→ **PROBLEM TO WORK ON**: Pictures are to be left out. Return exactly the lines below from the one with "Screen dimensions: 1211x708" up to and including the one with "Screen dimensions: 853x533".

→ **SOURCE DATA**:
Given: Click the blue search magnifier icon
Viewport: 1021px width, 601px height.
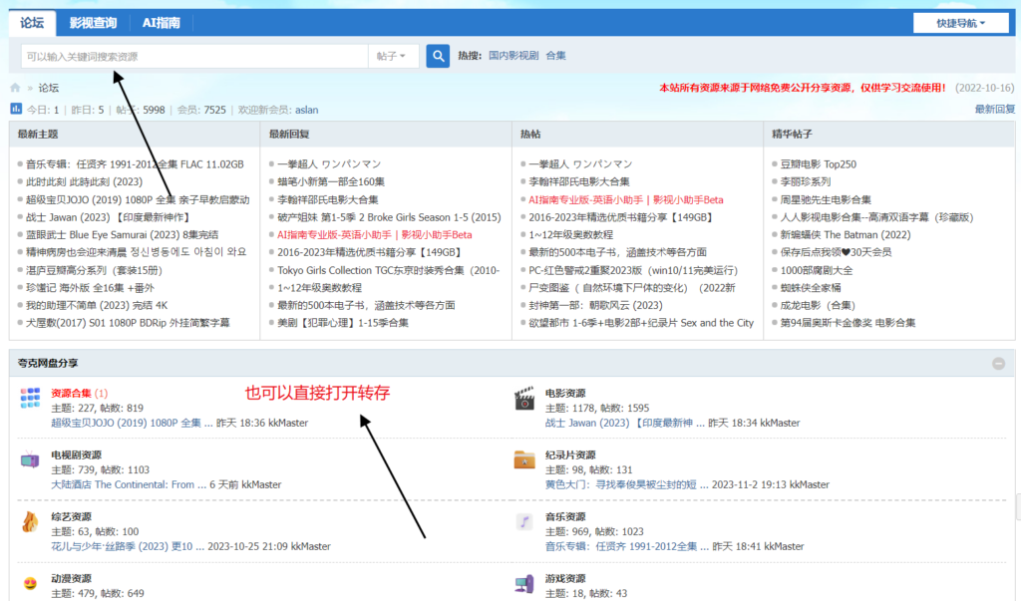Looking at the screenshot, I should coord(437,55).
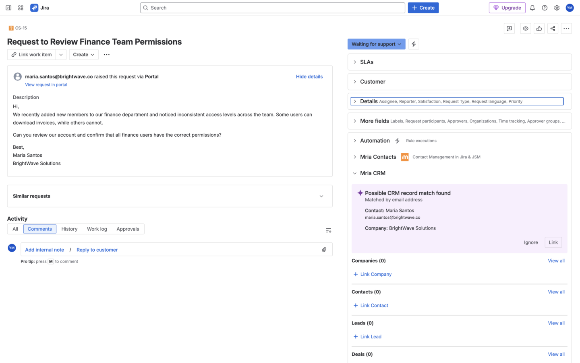Hide details of the request
Screen dimensions: 580x363
[309, 76]
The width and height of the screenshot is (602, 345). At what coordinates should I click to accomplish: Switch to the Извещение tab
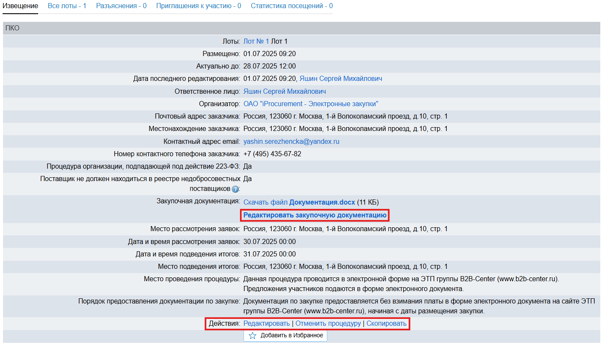[x=20, y=6]
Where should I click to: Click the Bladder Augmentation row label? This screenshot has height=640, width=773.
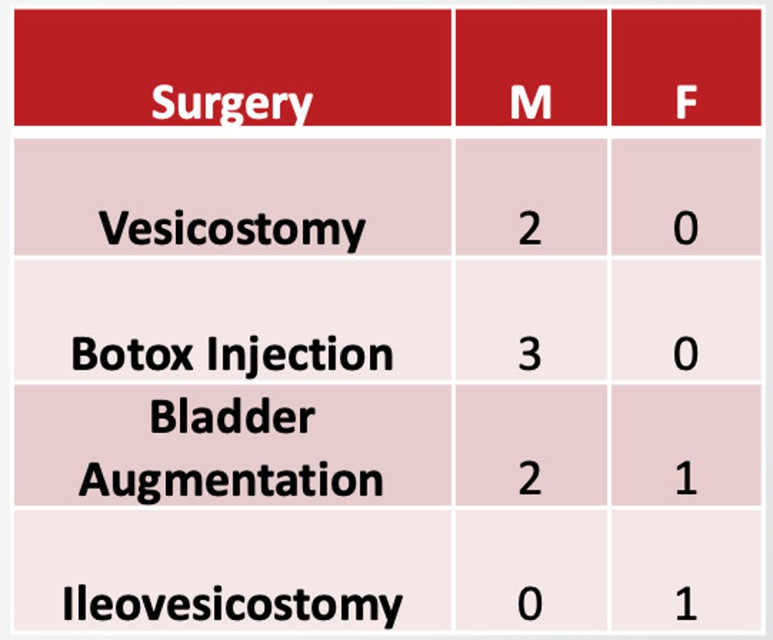click(x=232, y=449)
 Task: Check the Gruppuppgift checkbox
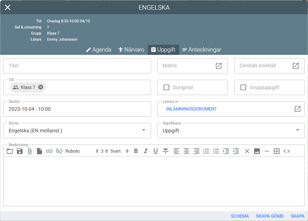click(x=243, y=87)
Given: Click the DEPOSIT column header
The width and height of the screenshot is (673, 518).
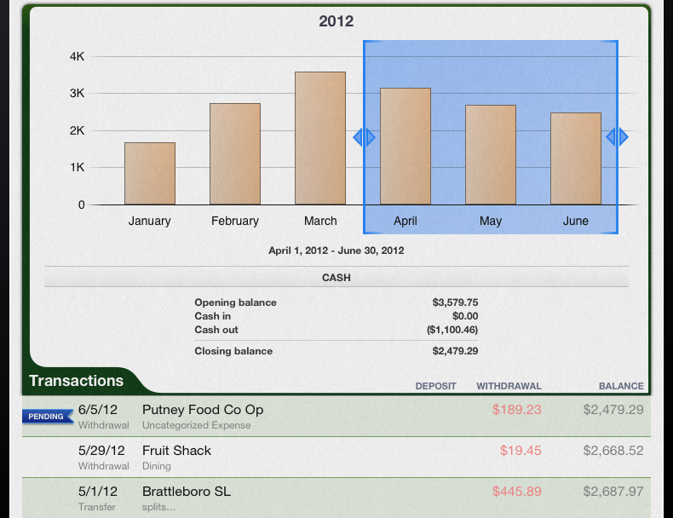Looking at the screenshot, I should point(435,386).
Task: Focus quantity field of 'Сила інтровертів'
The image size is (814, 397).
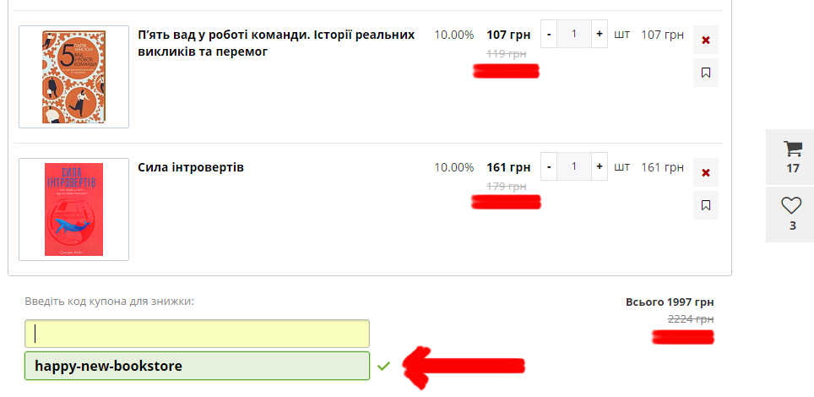Action: pyautogui.click(x=574, y=166)
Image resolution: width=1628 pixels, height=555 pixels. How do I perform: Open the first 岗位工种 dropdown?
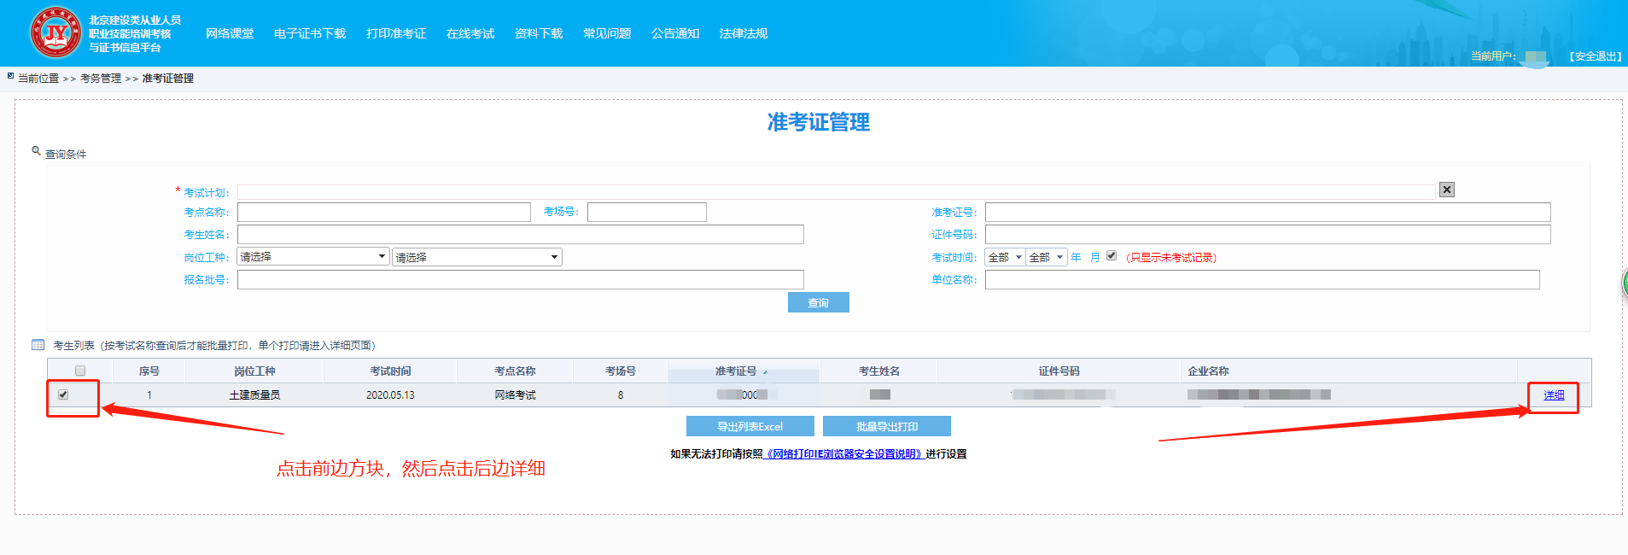pos(312,257)
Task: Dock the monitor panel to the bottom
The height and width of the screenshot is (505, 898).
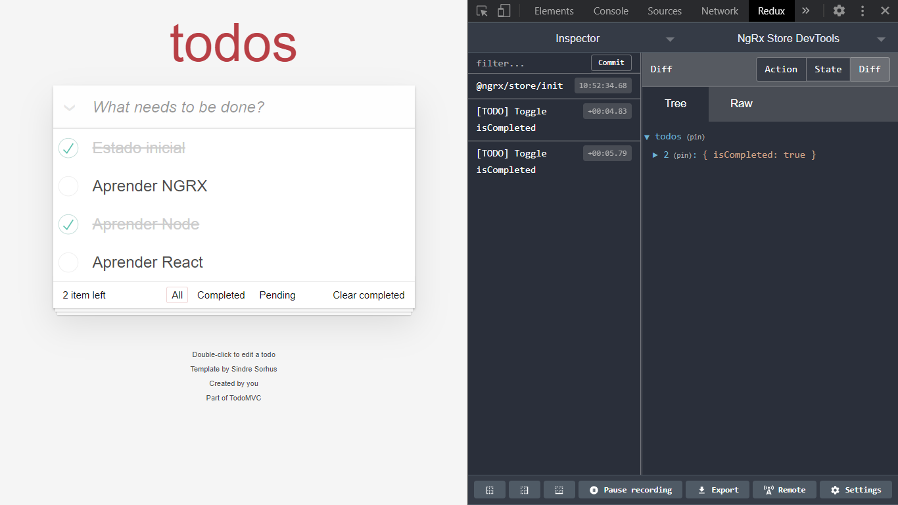Action: pos(559,489)
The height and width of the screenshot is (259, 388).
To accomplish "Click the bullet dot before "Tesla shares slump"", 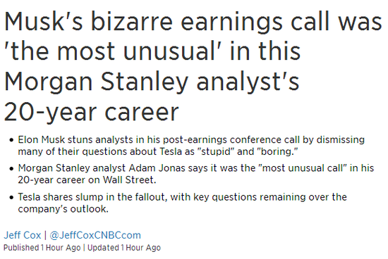I will 11,198.

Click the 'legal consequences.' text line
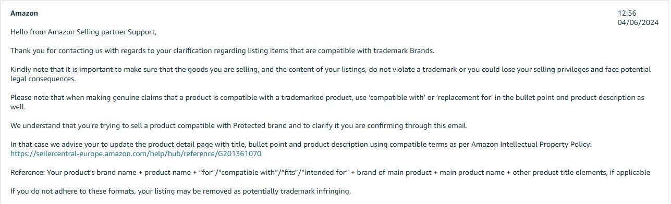click(43, 79)
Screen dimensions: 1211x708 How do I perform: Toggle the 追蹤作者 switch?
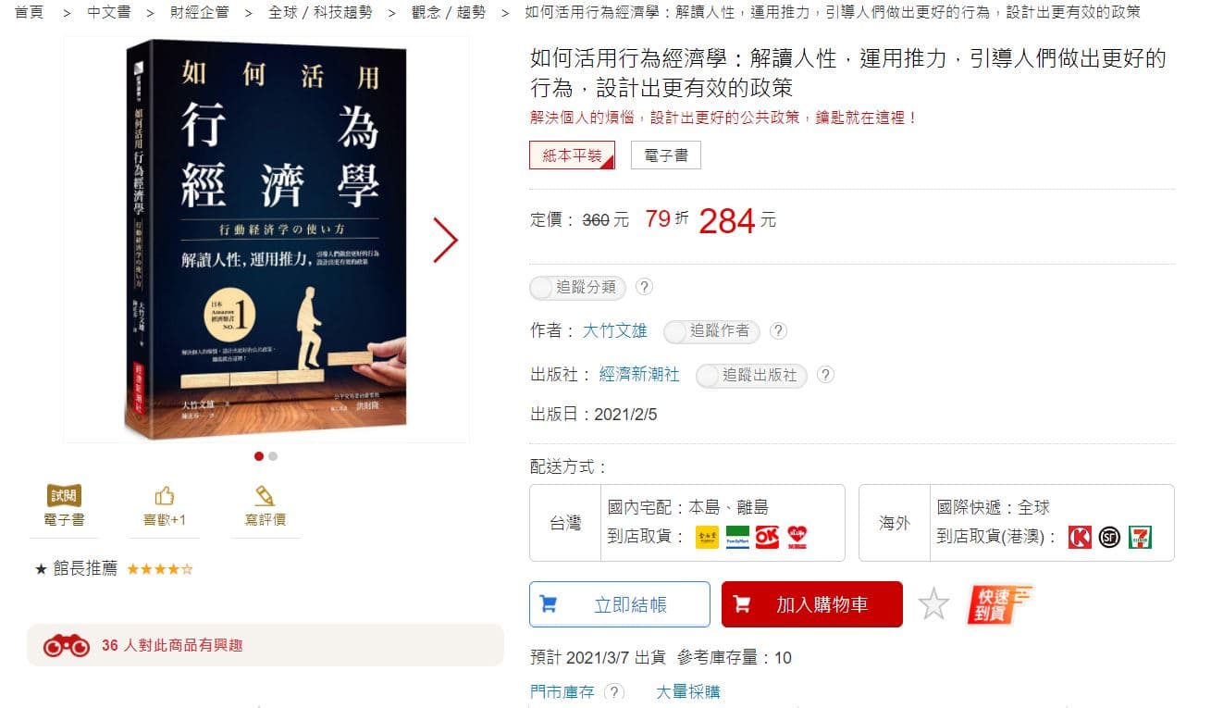712,330
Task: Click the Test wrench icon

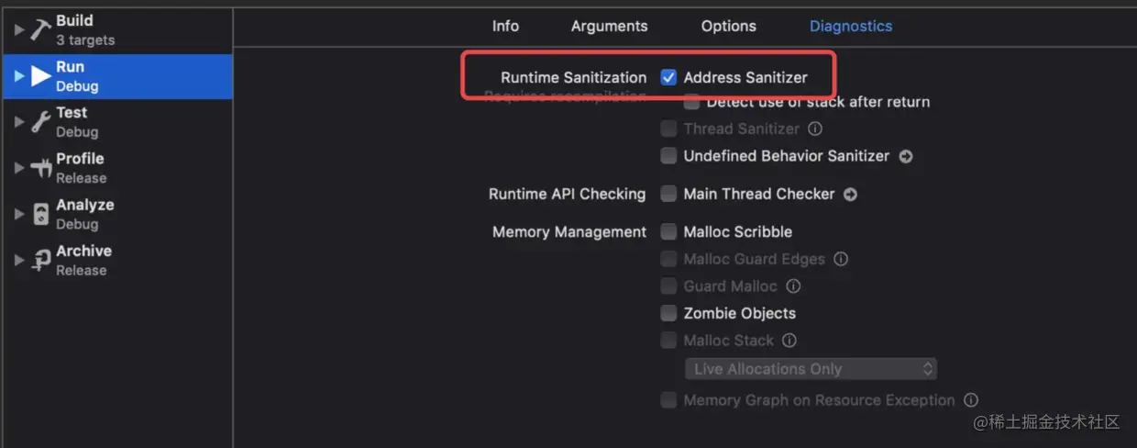Action: pos(40,122)
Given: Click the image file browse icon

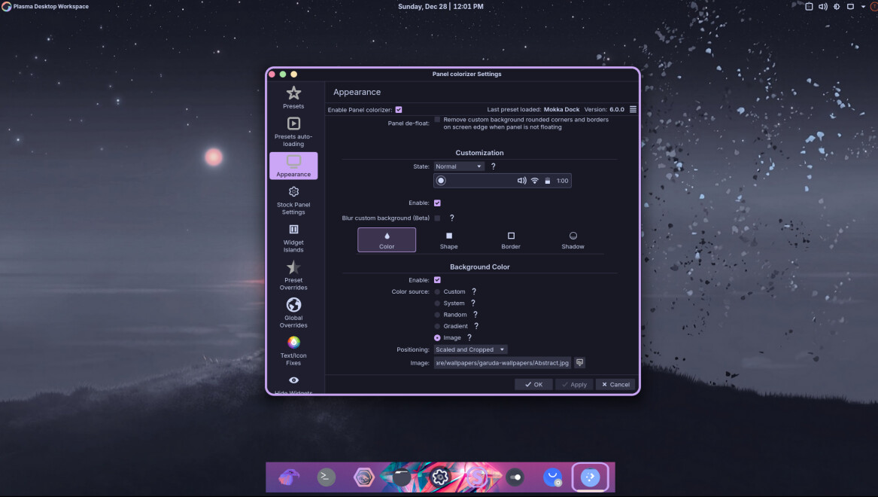Looking at the screenshot, I should [x=579, y=363].
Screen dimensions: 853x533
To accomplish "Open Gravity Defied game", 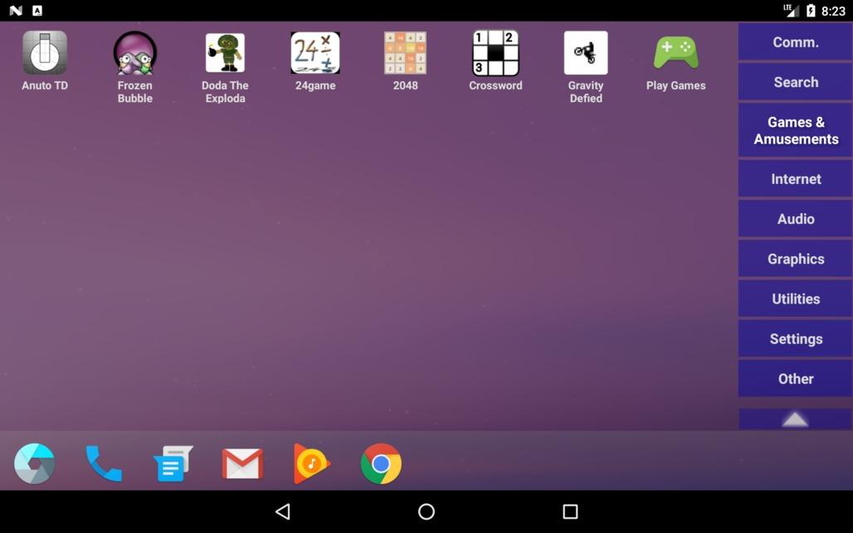I will [586, 54].
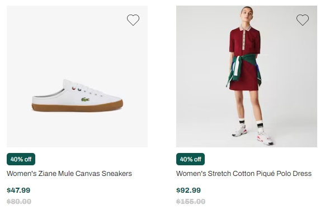Click the colored eyelets on sneaker laces
This screenshot has height=209, width=320.
pyautogui.click(x=77, y=89)
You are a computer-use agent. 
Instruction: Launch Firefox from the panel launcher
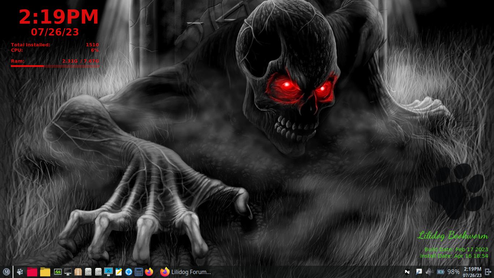(x=149, y=272)
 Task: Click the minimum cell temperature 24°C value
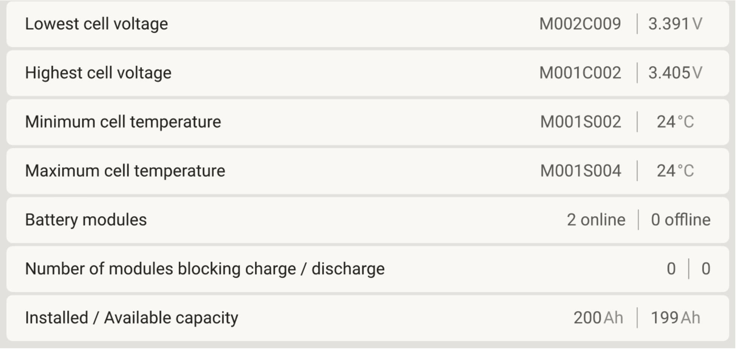pos(675,122)
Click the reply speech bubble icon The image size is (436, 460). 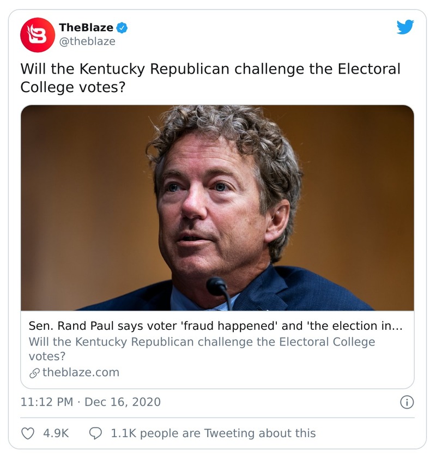(95, 433)
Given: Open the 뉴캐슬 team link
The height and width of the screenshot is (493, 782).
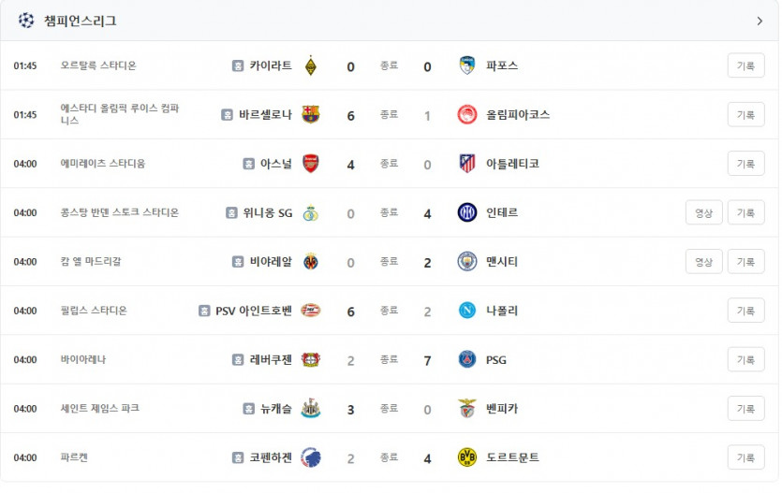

→ **ANSWER**:
Screen dimensions: 1211x708 How do I perform: Toggle the 追蹤作者 switch?
712,330
Task: Click the Test wrench icon

Action: pos(40,122)
Given: Click the image file browse icon

Looking at the screenshot, I should [x=579, y=363].
Screen dimensions: 853x533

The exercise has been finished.